C’est du noir d’abord que l’on voit : celui de la dizaine d’éléments de la bibliothèque qui entoure le bureau. Cela fait comme une alcôve trop petite pour accueillir tant de livres et la table de travail sur laquelle pèsent quelques piles. Les livres, pour la plupart sont couverts. Ils s’alignent sur les étagères en ordre alphabétique, littérature et philosophie mélangées. C’est une bibliothèque de travail, incontestablement. Ici ou là, face à nous, des portraits d’écrivains, frères anciens ou figures tutélaires : Kafka, Bataille, Beckett auxquels il faut adjoindre Sade, dont une lettre manuscrite, placée sous verre, orne la pièce à côté où se trouvent les livres d’art. Si l’on regarde les premiers livres, (Adorno, ordre alphabétique oblige) on tourne le dos à une masse imposante de livres et revues d’histoire, d’idées, de politique. Outils de travail pour l’écriture de La Révolution rêvée : un essai sur les intellectuels de l’après-guerre commandé par Fayard et dont 300 pages déjà sont écrites. Pour en commencer la rédaction, Michel Surya se sera intéressé aux écrits de Mao, de Lénine, de Castro, aux ouvrages de mémoires et journaux de personnalités médiatiques. Mais aussi à l’intégralité de la revue Les Temps modernes de 1945 à 1954 dont la masse ici s’impose. D’autres revues encore (Critique dont le premier numéro trône du côté de Bataille). Le livre est momentanément arrêté : retiré par Surya des projets de Fayard depuis le conflit qui l’a opposé à Hachette.
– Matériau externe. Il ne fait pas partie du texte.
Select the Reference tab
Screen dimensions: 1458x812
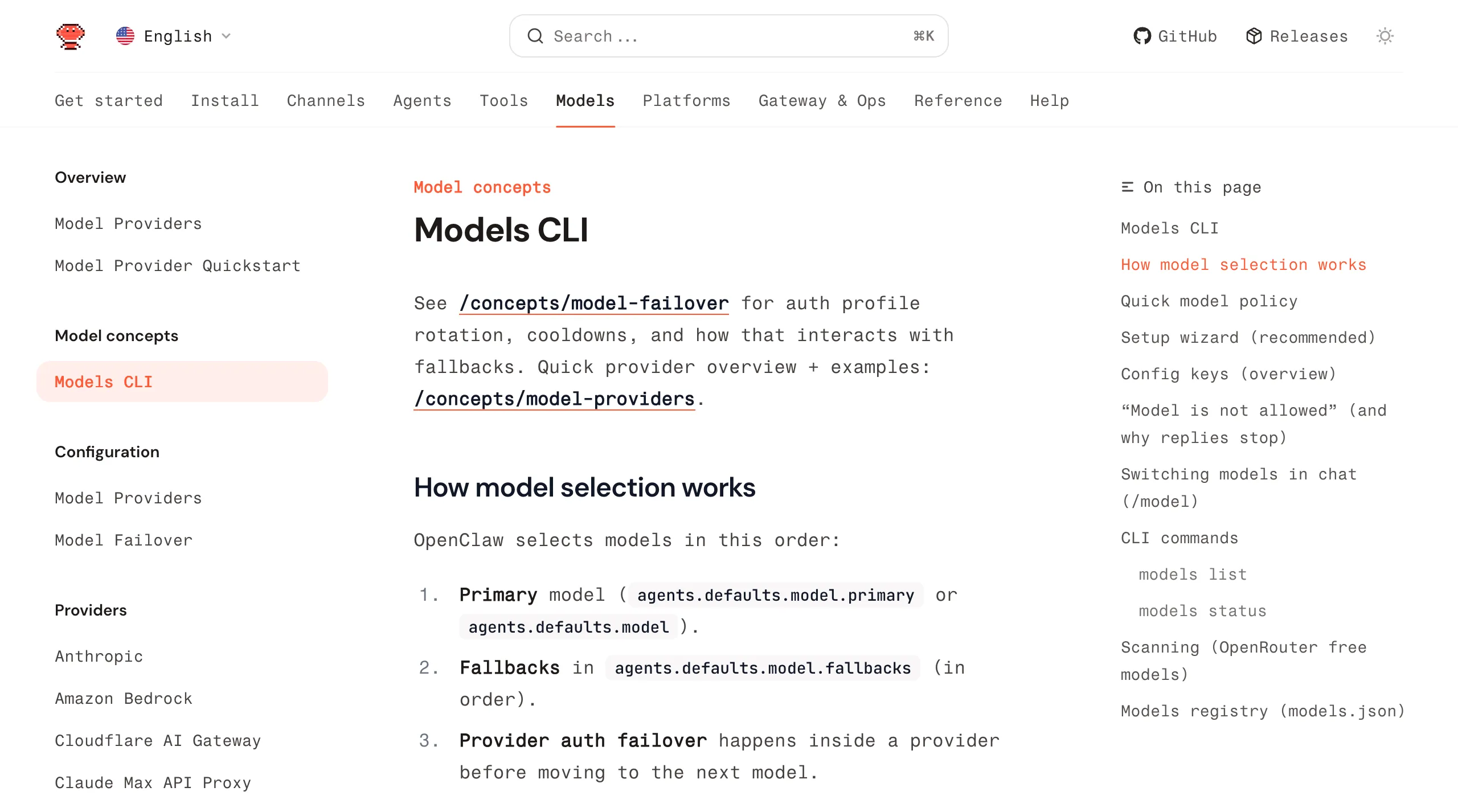pyautogui.click(x=958, y=101)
Retour à la littérature et à la philosophie. C’est sans surprise qu’on y trouve Artaud. Voici les deux volumes de l’édition japonaise de Georges Bataille, la mort à l’oeuvre : « suite à cette traduction, j’ai été contacté par une revue de littérature japonaise à laquelle j’ai donné régulièrement quelques textes inédits ». Michel Surya aime chiner : Bataille peut se lire en éditions originales (rares) même si, en périodes de difficultés, il a fallu en vendre quelques-unes. Bernhard et Blanchot occupent des places de choix, plus loin c’est Les Hauts de Hurlevent dans l’édition illustrée par Balthus. Chestov, Dagerman, Dostoïevski conduisent à Guyotat qui laisse peu d’espace avant Hegel : de quoi y glisser Hardellet et Handke.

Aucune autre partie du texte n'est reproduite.